FIG. 3 is a cross-sectional model diagram of an example of an opening machine.

[Explanation of symbols]

 DESCRIPTION OF SYMBOLS 1 Filter medium 2 Ultrafine organic fiber 3 Heat-fusible fiber 4 Fiber web 5 Die for melt blow apparatus 51 Nozzle 52 Hot air flow outlet 6 Spreader 61 Spreading cylinder 62 Housing 63 Air nozzle 7 Collector 8 Heat treatment device 9 Heat treatment Equipment 91 Heating equipment 92 Endless track

Claims (7)

[Claims] 1. An ultrafine organic fiber having an average fiber diameter of less than 1 μm produced by a melt blowing method, and an average fiber diameter of 5 to 1
A filter medium, wherein a fibrous web mixed with a heat-fusible fiber of 00 μm is bound by the heat-fusible fiber. 2. The method according to claim 1, wherein 50 to 90% by weight of ultrafine organic fibers having an average fiber diameter of less than 1 μm and 50 to 10% by weight of heat-fusible fibers having an average fiber diameter of 5 to 100 μm. Filter media. 3. The filter medium according to claim 1, wherein the thickness is 0.1 to 1.5 mm. 4. A fibrous web in which ultrafine organic fibers and heat-fusible fibers are mixed is subjected to a pressure treatment at a temperature equal to or lower than the melting point of the low-melting component contained in the heat-fusible fibers. The filter medium according to claim 1. 5. A heat treatment is performed at a temperature not lower than the melting point of the low melting point component contained in the heat-fusible fiber and lower than the melting point of the ultrafine organic fiber without substantially applying pressure.
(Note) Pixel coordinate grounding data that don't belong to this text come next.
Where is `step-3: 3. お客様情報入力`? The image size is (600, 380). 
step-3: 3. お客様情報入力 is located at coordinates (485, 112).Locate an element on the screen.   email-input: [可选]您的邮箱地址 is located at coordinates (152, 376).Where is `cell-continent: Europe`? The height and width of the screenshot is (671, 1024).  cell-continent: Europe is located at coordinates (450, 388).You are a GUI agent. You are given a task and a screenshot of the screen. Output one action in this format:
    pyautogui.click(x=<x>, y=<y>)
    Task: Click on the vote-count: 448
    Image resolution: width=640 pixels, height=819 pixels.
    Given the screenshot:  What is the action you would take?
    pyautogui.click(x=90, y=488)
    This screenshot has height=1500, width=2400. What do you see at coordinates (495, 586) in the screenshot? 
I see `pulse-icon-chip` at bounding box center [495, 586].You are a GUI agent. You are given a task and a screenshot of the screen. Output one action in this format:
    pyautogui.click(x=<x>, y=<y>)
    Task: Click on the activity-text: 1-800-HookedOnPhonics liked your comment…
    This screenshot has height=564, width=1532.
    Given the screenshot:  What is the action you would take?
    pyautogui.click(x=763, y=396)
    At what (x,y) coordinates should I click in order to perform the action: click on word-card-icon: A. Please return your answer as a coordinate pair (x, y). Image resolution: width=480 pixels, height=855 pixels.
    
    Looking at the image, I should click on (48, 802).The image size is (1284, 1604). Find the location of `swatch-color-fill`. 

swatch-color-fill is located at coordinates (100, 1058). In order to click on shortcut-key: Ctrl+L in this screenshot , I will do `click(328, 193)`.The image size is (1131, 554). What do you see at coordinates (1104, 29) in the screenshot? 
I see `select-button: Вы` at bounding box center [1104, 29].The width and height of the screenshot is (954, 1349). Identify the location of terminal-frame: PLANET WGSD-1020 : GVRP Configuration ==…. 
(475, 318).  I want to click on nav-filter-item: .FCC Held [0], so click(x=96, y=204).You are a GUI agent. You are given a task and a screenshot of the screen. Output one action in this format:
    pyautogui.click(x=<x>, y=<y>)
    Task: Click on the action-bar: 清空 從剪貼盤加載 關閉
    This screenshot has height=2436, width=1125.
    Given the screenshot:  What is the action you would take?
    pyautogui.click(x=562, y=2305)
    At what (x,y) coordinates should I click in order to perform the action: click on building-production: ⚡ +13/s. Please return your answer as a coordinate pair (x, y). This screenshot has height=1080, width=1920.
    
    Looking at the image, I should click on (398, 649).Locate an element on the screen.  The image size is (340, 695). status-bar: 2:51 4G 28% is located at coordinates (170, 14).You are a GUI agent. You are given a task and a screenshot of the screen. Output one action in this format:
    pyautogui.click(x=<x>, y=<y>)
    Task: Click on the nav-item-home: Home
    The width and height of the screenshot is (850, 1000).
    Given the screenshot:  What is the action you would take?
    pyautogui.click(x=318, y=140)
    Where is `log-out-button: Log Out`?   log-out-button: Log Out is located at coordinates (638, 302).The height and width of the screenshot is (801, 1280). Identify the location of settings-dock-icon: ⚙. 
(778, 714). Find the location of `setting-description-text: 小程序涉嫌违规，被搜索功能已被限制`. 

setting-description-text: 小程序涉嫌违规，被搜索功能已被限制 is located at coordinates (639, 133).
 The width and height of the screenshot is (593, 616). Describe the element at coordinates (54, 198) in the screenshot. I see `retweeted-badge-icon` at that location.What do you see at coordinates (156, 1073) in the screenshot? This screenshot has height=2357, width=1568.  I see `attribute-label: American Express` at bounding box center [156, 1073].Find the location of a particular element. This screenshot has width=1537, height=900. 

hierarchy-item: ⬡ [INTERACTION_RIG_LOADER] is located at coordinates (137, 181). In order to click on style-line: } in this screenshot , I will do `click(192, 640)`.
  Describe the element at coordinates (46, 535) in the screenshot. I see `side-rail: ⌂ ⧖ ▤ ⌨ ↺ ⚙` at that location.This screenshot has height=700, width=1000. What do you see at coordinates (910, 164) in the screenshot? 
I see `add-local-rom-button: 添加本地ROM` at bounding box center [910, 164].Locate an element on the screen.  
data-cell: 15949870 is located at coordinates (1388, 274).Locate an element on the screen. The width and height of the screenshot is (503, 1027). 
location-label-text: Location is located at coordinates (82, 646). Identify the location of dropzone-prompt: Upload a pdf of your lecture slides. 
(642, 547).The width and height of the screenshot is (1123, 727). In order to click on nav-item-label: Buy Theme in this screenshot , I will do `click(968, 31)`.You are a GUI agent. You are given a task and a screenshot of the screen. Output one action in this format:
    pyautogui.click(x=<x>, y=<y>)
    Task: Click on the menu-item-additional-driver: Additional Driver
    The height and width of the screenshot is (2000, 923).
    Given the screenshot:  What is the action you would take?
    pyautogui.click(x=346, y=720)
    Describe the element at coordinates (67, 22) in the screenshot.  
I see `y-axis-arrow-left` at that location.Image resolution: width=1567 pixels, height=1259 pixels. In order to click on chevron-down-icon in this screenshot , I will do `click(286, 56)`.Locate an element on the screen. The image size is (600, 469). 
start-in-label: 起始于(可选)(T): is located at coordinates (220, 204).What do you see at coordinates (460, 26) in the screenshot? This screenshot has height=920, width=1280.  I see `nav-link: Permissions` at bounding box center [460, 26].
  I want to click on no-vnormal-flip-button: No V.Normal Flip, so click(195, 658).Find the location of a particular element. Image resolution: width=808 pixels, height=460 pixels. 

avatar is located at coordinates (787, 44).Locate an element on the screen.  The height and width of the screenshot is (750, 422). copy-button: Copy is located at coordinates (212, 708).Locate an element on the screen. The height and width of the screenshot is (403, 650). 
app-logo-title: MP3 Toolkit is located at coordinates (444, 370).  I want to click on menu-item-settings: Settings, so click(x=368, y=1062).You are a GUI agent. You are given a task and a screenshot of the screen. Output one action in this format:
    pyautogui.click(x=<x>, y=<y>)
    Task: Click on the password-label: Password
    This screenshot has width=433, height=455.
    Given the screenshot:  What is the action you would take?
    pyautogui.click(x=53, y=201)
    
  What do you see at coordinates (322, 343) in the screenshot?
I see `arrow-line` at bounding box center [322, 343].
The filter medium according to any one of claims 1 to 4. 6. An ultrafine organic fiber obtained by a melt blow method,
The filter medium according to any one of claims 1 to 5, wherein the filter medium has no shot or has few shots. 7. The filter medium according to claim 1, wherein a collection efficiency of particles having a diameter of 0.3 μm is 99.97% or more under a condition of a wind speed of 5.3 cm / sec. 3. The filter medium according to item 1.